The cleaner ttl was introduced as a "brute force" method to clean all old
data and metadata in the system, so that the system can run 24/7. The
cleaner ttl should be set to a large value, so that RDDs older than that
are not used. Though there are some cases where you may want to use an RDD
again and again for an infinite duration, in which case no value of TTL is
good enough. There are way around it - if you are going to use an RDD
beyond the tll value, then you will have to recreate the RDD after some
interval.

However, the ideal solution is to actually is to identify the stuff (RDD,
broadcasts, etc.) that are ready to be GCed and then clear their associated
data. This is currently being implemented as a part of this PR.
https://github.com/apache/spark/pull/126
This will make setting the cleaner TTL unnecessary and reduce errors
related to cleaning up of needed RDDS.






On Thu, Mar 27, 2014 at 3:47 PM, Evgeny Shishkin <itparan...@gmail.com>wrote:

>
> On 28 Mar 2014, at 01:44, Tathagata Das <tathagata.das1...@gmail.com>
> wrote:
>
> The more I think about it the problem is not about /tmp, its more about
> the workers not having enough memory. Blocks of received data could be
> falling out of memory before it is getting processed.

## Recorded information
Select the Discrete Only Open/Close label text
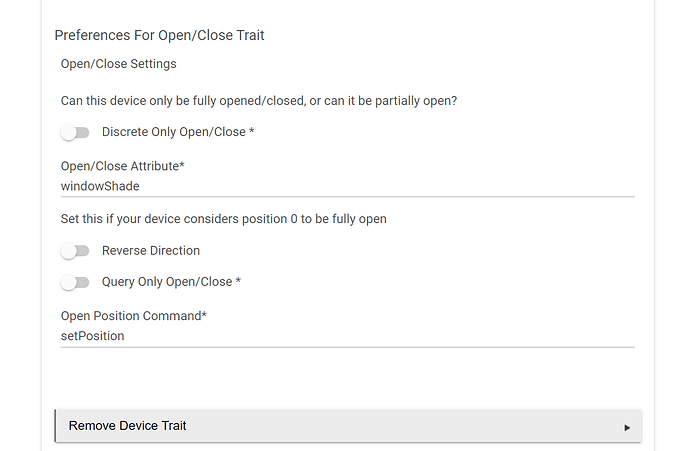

## The task
Answer these questions from the Spark cleaner TTL thread:
1. What was the cleaner TTL introduced to let the system do?
2. According to the thread, what does the linked pull request make unnecessary?
3. In the quoted message, what does Tathagata Das say the problem is more about than /tmp?
The data has no connection to the text.

## Output for this exercise
1. Run 24/7.
2. Setting the cleaner TTL.
3. The workers not having enough memory.